Question

What is the best way to measure similarities / correlations of gene expression time series curves to define commonly behaving regulatory units / groups?

2

Entering edit mode

8.5 years ago

tfhahn ▴ 50

I am trying to figure out whether there is any relationship between the expression time series curve of a gene and its function. For this purpose I plotted time series plots for over 5,000 yeast genes. Unfortunately, when using the regular commonly used kind of Pearson correlations the plots get normalized by default regardless whether the expression of a gene changes a lot or not at all. That is why I am now looking for a different kind of correlation function, which does not automatically normalize before calculating correlations / similarities, but - which instead - is based on the absolute values of each curve. That way I hope to get fewer highly correlated curves even when the genes don't seem to have anything to do with one another. I only want to curves to come out as highly correlated if not only their relative shape - but especially their absolute values are also very similar. What kind of comparing function should I use for this purpose? I'd prefer R since I generated the attached plots in R. My plots show the same as those from the publication, from which I took the microarray gene expression data. I was using the following study:

"Global control of cell-cycle transcription by coupled CDK and network oscillators" by

David A. Orlando, Charlenter link description herees Y. Lin, Allister Bernard, Jean Y. Wang, Joshua E. S. Socolar, Edwin S. Iversen, Alexander J. Hartemink & Steven B. Haase doi:10.1038/nature06955 (http://www.[enter link description here][2]nature.com/nature/journal/v453/n7197/edsumm/e080612-19.html)

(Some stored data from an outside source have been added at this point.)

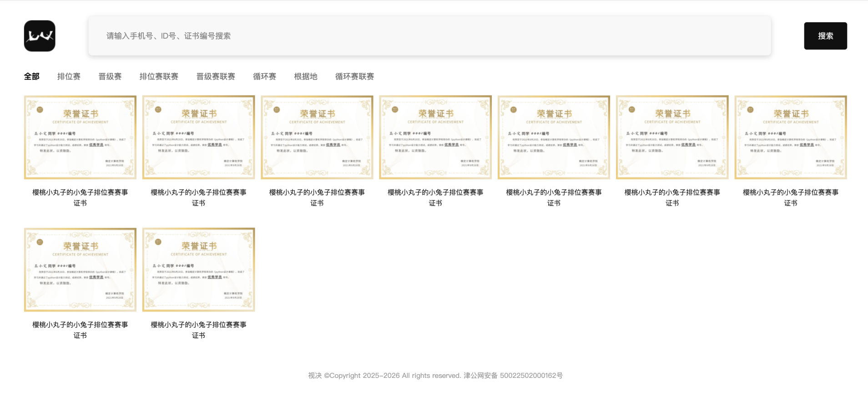Click the second certificate image in bottom row

pos(198,270)
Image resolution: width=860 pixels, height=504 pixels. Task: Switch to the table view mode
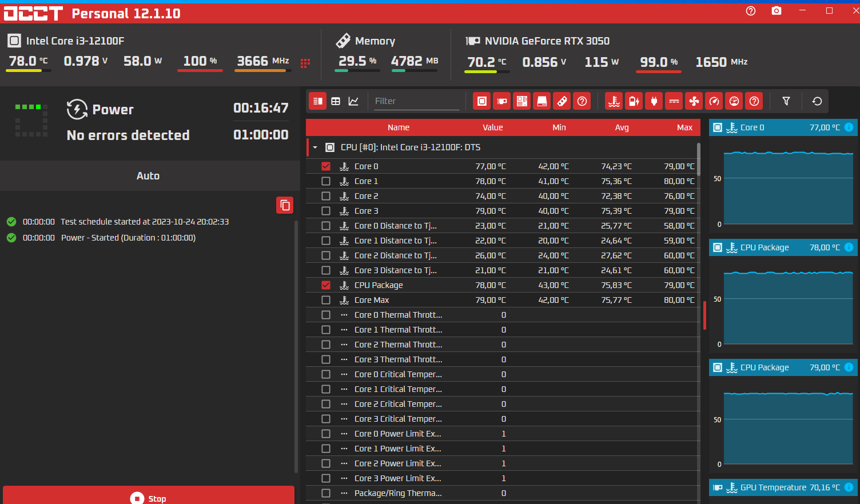pos(336,101)
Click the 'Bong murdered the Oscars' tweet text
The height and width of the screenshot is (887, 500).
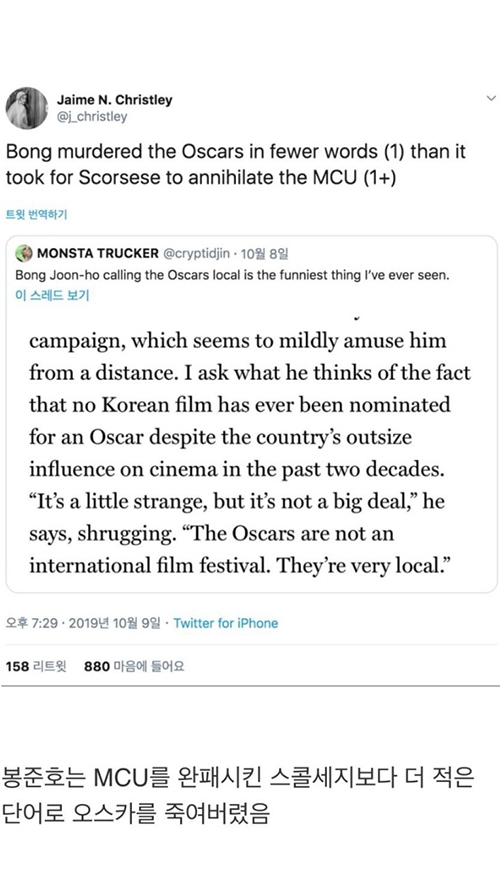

I was able to replicate their results although I intentionally did not normalize because I feel normalizing is cheating and treating some genes unfairly.

My results look similar to theirs in figure 2 (see http://www.nature.com/nature/journal/v453/n7197/fig_tab/nature06955_F2.html#figure-title)

They identified 6 genes that oscillate particularly strongly with the cell cycle and can therefore be considered as cell cycle drivers. Those genes are CLN2, RNR1, SIC1, NIS1, CDC20 and ACE one (see text below figure 2). Also in my attached plots the same genes have the highest variance. But their are many genes with punitive and unknown functions, which seem to cycle with them and which could therefore be considered as regulated by the same mechanism. .

Now I am looking for a way to measure the similarities / correlations between these 6 cell cycle driver genes and the rest. That way I hope to define regulatory units. But I don't want normalization because it sets the fluctuation (i.e. difference between minimum and maximum for each time series curve, equal to each other even if they are not. I tried correlation based on normalization but then I could not find any GO-Term enrichment for the many seemingly correlated genes, whose trajectories were more than 0.85 correlated despite having completely unrelated functions. I want an absolute correlation, where only trajectories that would almost lie on top of each other based on their absolute values, but not their relative values, i.e. not based upon the overall shape of the curve after it has been normalized, get a high correlation score. I am not sure whether this approach well definitely work better than our many failed attempts to master controlling the aging process to the point were we can effectively and permanently reverse it so that old age and death could no longer threaten us anymore. What is an R function that can calculate me such an absolute instead of a normalized-based correlation?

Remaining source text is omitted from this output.